O Segredo Da Propaganda É
A Propaganda Do Segredo
Depois de tantos anos vendo televisão diariamente, chego a uma conclusão
definitiva: é muito mais divertido e mais prático ver os anúncios. Enquanto as
outras pessoas ficam aflitas tentando decorar os horários das novelas, das
paradas de sucesso e dos chamados programas humorísticos, eu não tenho
problema: ligo a televisão em qualquer canal e vejo os anúncios sem preocupação
de horário. Vocês talvez achem que é loucura ver os mesmos anúncios diversas
vezes, mas posso garantir que os anúncios variam muito mais que as piadas e as
músicas que são servidas todos os dias. Pelo menos os anúncios são bem bolados,
alguns até inteligentes. A técnica é chatear tanto até ficarem em nosso
subconsciente — se é que alguém consegue ter subconsciente assistindo
televisão.
Os refrigerantes,
por exemplo: quase todos fazem as garrafas dançar na nossa frente e tocam uma
musiquinha que chega a dar sede. Aí a gente não resiste: vai à geladeira e bebe
um copo de água.
Mas bom mesmo é
anúncio de sabonete: aparece cada moça bonita que vou te contar. E com uma
grande vantagem, as moças não falam, só aparecem, ligam o chuveiro e ficam
noivas dentro da espuma. Por mais que a gente saiba que aquilo é anúncio de
sabonete, fica sempre aquela dúvida se um dia eles não vão resolver dar o nome
daquele chuveiro ou, quem sabe, o telefone da moça.
Geniais mesmo são
as geladeiras que duram toda a vida. Mas muito mais geniais são os textos garantindo
que cabe tudinho dentro delas, mas acho que não têm tanta certeza, pois fazem
questão de botar uma moça bem bonita pra mostrar a geladeira — e a gente tem é
vontade de comprar a moça, mesmo sem o "certificado de garantia".
E as televisões,
baratíssimas, cada vez mais vendidas, dentro dos novos planos de venda. Ao
invés de bolarem uma televisão mais perfeita, ficam é bolando planos de venda.

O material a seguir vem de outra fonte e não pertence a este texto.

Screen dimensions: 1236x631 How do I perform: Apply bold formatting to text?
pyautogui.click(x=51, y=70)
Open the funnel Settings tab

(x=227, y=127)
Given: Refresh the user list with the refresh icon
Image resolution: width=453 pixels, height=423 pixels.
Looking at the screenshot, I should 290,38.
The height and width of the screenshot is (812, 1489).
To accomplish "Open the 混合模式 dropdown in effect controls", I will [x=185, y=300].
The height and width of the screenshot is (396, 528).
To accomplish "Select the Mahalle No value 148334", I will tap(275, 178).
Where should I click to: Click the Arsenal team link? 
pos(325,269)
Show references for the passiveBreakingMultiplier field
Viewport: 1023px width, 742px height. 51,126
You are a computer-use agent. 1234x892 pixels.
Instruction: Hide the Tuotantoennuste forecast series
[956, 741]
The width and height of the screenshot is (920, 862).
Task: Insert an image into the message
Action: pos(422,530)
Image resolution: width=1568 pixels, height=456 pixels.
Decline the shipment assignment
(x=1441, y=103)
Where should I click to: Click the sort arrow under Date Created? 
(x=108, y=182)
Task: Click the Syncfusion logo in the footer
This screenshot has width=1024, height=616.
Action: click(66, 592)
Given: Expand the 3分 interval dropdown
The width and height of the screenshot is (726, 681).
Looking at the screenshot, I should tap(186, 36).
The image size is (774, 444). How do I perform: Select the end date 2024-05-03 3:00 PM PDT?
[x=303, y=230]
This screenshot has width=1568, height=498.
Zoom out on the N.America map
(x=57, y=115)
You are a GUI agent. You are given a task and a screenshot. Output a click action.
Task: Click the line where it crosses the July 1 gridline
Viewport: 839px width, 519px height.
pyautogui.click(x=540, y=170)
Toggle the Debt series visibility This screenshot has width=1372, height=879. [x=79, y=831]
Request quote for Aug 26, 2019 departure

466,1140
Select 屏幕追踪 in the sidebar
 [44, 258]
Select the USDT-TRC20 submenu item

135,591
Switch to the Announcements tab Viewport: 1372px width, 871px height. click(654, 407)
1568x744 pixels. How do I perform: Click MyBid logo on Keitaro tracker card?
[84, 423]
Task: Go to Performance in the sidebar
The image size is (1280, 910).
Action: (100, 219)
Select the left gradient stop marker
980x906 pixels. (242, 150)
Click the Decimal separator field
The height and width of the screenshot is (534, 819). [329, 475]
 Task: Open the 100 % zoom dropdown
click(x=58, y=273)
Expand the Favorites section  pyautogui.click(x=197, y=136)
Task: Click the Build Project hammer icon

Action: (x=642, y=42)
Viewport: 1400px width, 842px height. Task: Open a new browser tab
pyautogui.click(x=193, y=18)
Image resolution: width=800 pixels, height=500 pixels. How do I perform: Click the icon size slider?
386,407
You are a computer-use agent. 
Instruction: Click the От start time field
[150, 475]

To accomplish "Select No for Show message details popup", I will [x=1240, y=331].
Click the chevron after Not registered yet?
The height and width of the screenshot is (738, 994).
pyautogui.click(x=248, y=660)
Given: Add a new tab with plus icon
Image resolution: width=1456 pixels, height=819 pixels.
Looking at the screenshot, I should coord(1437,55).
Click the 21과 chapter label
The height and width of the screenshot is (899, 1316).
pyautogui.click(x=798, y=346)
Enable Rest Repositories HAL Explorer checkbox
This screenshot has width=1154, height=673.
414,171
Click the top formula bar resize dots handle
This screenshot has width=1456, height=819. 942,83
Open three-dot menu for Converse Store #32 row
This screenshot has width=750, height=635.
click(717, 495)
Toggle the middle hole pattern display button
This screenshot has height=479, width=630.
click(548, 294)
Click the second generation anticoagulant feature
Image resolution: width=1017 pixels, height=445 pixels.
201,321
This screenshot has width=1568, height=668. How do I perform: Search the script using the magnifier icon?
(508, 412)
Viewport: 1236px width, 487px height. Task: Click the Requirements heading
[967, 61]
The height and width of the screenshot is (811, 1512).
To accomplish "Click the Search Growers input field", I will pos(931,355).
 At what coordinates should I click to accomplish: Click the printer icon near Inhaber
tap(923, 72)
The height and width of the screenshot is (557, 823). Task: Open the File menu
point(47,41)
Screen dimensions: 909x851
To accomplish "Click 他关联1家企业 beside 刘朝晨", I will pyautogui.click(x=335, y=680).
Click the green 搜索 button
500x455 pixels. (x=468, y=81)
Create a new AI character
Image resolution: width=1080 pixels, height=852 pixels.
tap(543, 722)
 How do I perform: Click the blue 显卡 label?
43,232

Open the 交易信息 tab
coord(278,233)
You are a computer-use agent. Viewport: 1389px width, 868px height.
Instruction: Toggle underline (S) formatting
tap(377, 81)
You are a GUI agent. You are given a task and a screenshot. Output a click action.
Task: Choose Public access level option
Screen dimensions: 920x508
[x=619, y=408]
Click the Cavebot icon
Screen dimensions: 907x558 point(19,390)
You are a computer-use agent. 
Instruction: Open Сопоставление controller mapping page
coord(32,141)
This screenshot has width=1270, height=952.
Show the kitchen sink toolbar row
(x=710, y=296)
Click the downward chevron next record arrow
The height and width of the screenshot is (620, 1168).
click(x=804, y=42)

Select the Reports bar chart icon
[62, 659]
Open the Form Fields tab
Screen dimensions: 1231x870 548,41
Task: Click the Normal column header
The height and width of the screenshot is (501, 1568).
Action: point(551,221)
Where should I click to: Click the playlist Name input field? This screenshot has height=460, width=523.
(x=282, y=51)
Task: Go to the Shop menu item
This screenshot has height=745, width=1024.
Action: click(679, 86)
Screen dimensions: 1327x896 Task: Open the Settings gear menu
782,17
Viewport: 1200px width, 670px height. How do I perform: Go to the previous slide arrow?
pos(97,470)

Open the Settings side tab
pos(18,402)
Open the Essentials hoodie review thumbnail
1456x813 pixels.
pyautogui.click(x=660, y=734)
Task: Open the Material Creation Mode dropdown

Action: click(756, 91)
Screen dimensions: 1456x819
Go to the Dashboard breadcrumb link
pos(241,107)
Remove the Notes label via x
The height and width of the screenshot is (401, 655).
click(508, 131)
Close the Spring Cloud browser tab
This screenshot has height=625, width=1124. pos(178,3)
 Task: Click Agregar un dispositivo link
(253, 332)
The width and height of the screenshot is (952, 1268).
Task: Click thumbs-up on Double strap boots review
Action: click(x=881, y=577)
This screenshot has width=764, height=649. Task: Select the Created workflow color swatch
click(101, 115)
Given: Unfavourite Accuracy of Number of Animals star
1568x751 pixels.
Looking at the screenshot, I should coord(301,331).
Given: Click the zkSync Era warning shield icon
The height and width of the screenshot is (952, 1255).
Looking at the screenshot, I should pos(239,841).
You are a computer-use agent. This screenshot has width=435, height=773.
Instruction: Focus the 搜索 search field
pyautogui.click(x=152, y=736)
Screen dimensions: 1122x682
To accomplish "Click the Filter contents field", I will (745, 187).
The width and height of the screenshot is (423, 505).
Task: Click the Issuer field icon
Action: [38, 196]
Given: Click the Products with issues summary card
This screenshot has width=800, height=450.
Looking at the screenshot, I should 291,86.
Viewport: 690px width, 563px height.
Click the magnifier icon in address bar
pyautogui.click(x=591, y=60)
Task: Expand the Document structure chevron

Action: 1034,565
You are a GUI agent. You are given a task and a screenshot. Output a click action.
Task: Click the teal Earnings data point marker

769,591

No dia em que inventarem uma televisão que focalize a cara de um sujeito com
menos de três orelhas, não precisam nem fazer anúncio: é só exibir, que esgota
no mesmo dia.
Existe anúncio de
todo tipo: tecidos que não amarrotam, tecidos que dão prêmios, tecidos que dão
desconto, tecidos coloridos que são apresentados em preto-e-branco, tecidos
brancos que ficam cada vez mais brancos à medida que vai surgindo um novo sabão
em pó. Mas é
o que eles pensam: o branco deles, lá em casa, todo mundo tá vendo que é cinza.
O mais engraçado
são os anúncios de inseticidas que matam todos os insetos, menos as moscas do
estúdio.
Anuncia-se também
muita banha, muito pneu, muito perfume, muito sapato, muito automóvel, muita
calça, muita bebida e muita pílula pra dor de cabeça. Parece até que um anúncio
depende do outro — é como se fosse uma novela, com a vantagem de a gente sempre
saber qual o final de cada anúncio. E não pensem que sou o único a achar os
anúncios mais interessantes que os programas: os donos das emissoras também
acham — senão não ocupavam a maior parte do tempo com anúncios. Nos intervalos
é que colocam alguns programinhas — por absoluta falta de mais anúncios.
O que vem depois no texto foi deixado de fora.